Cantes de ida y vuelta
Se preguntó si todo habría terminado
ahí fuera. No conseguía oír nada y su mala vista le impedía distinguir la
posición de las agujas en la esfera de su reloj. ¿Cuánto tiempo llevaba
esperando? Ahora se arrepentía de haber aceptado el homenaje. Sabía que lo
había hecho por coquetería, por vestirse guapa, por pintarse, y por sentir de
nuevo los aplausos del público. Pero no pensaba que la iban a dejar sola en el
camerino hasta que le tocase salir al escenario. Es curioso; cuando era niña
buscaba rincones vacíos; ahora, le daba terror la soledad.
Empezó a identificar el rasgueo de una
guitarra y recordó a su tío Pepe tocando en el patio. Todos en un corro
haciendo palmas. Y ella reventándose por dentro, sin poder quedarse quieta. “Esta
niña tiene duende”, le decían a sus padres, pero ellos preferían hacer oídos
sordos. Después, por la noche, metida en la cama, buscaba ese compás que había sonado
en la guitarra de su tío. Y no se dormía hasta que daba con él.
La música llegó con más nitidez hasta
el camerino y, tras ella, la voz del cantaor. Era una guajira. Siempre le
habían gustado las guajiras. Era como si paseara por el Malecón de la Habana; como
si las olas del mar salpicaran el borde de su vestido; como si hiciera el amor
por primera vez con Ricardo; como si él todavía estuviese a su lado.
“Esta niña tiene duende”, lo decían
tantas veces… Y, a pesar de sus padres, fue lo que tenía que ser: artista. Y siempre
con Ricardo a su lado, uno más entre sus palmeros cuando, en realidad, era el
único. Primero, las giras por Europa; después, por el mundo entero. Y los críticos
enamorados de su fuerza; del carisma de La
Pargona. Pero ella prefería ser La Mari; así es como la llamaba Ricardo.

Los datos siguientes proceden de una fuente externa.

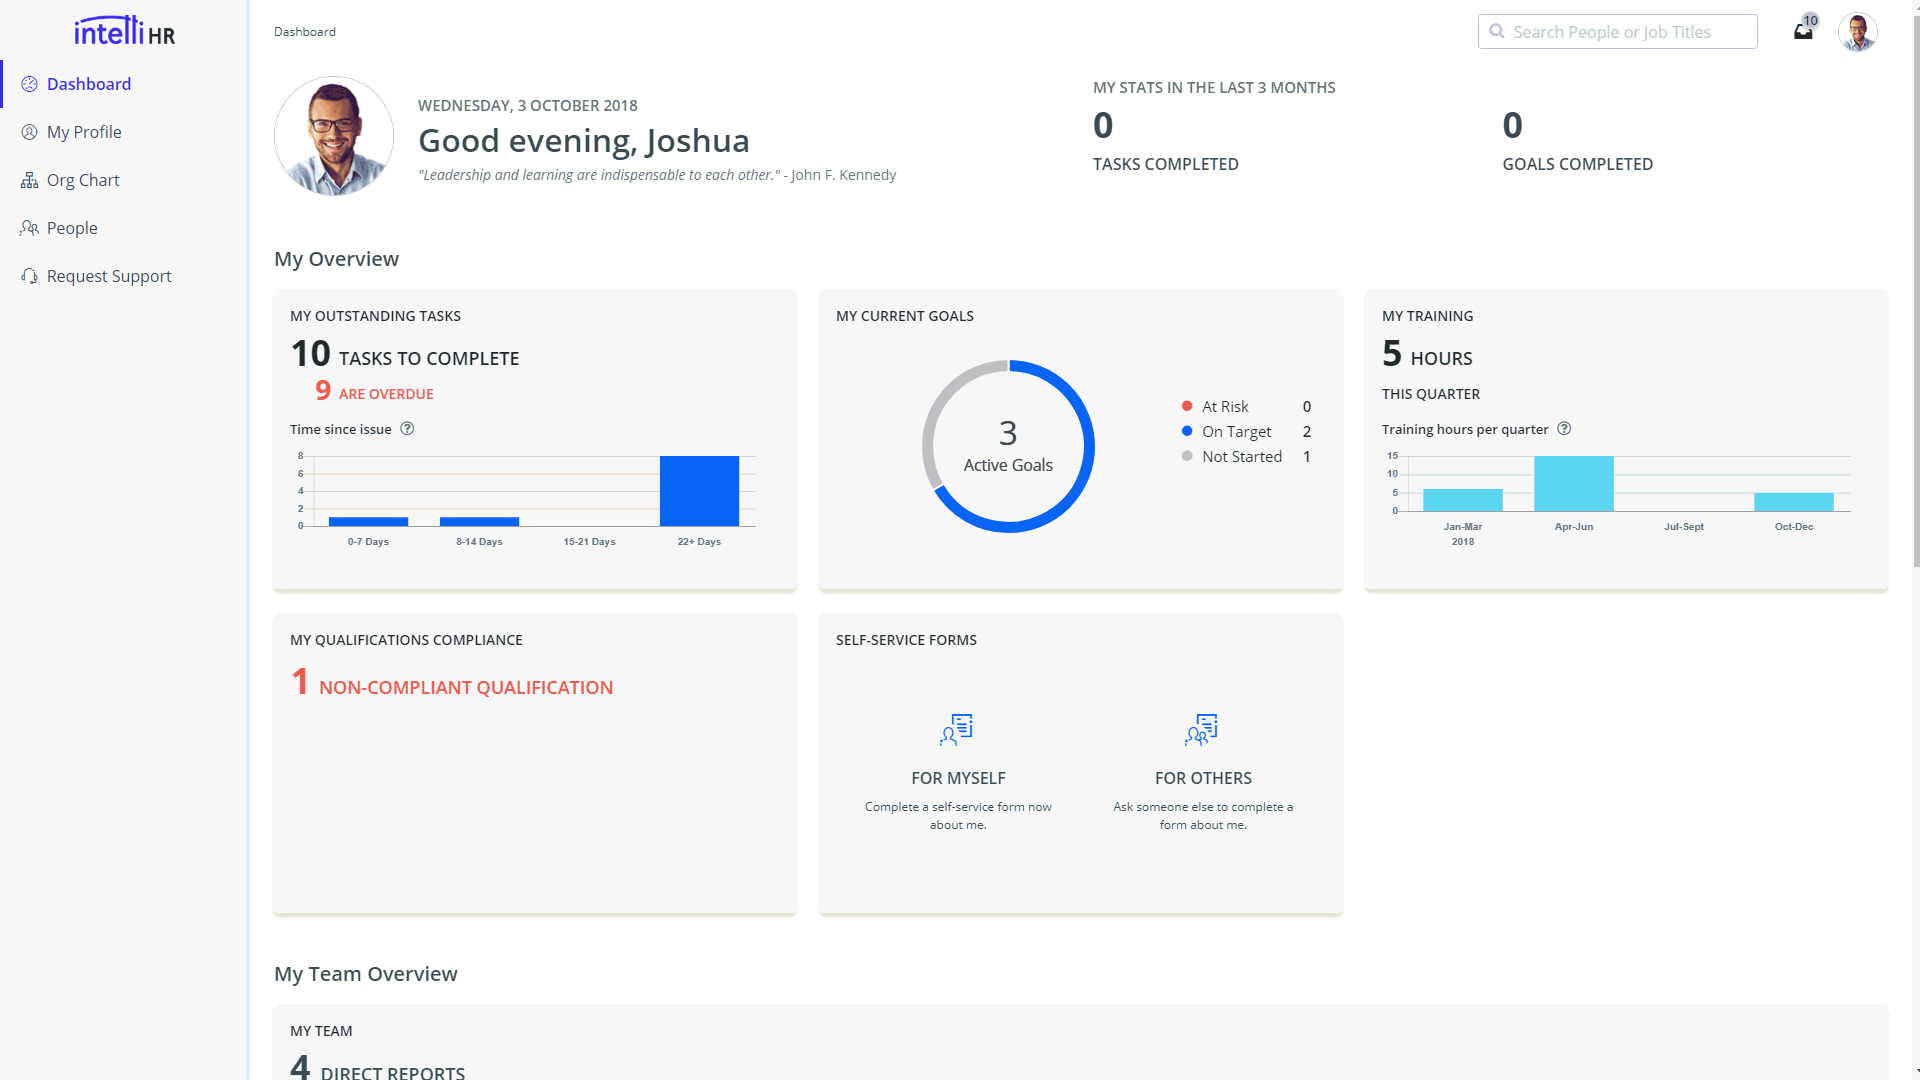Click the For Myself form icon
The image size is (1920, 1080).
[x=957, y=730]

El cantaor lanza ahora un quejío y lo va arrastrando lentamente,
tan dulce como la caña de azúcar. Ella se pone de pie, con su vestido blanco de
encajes y puntillas, abre el pericón y lo agita en el aire como si fuera el
aleteo de una cigüeña. Se abanica con él y da un paso hacia delante arrastrando,
juguetona, la suela de sus zapatos; luego otro y otro, con el compás de 12
tiempos metido en el alma. Cuando llega la
escobilla, sus pies se mueven con la misma fuerza y velocidad que en su
juventud. Las palmas la van acompañando y, aunque no le puede ver, reconoce de
inmediato las de Ricardo. Sabe que el público está entregado y eso le da aún
más energía.
De pronto, se abre la puerta del
camerino. Corren hacia la silla de ruedas. Levantan su cara, intentan
reanimarla, pero ya no respira. Y ella sigue bailando, dispuesta a darlo todo
en el remate final, mientras las palmas de Ricardo la orientan en el camino.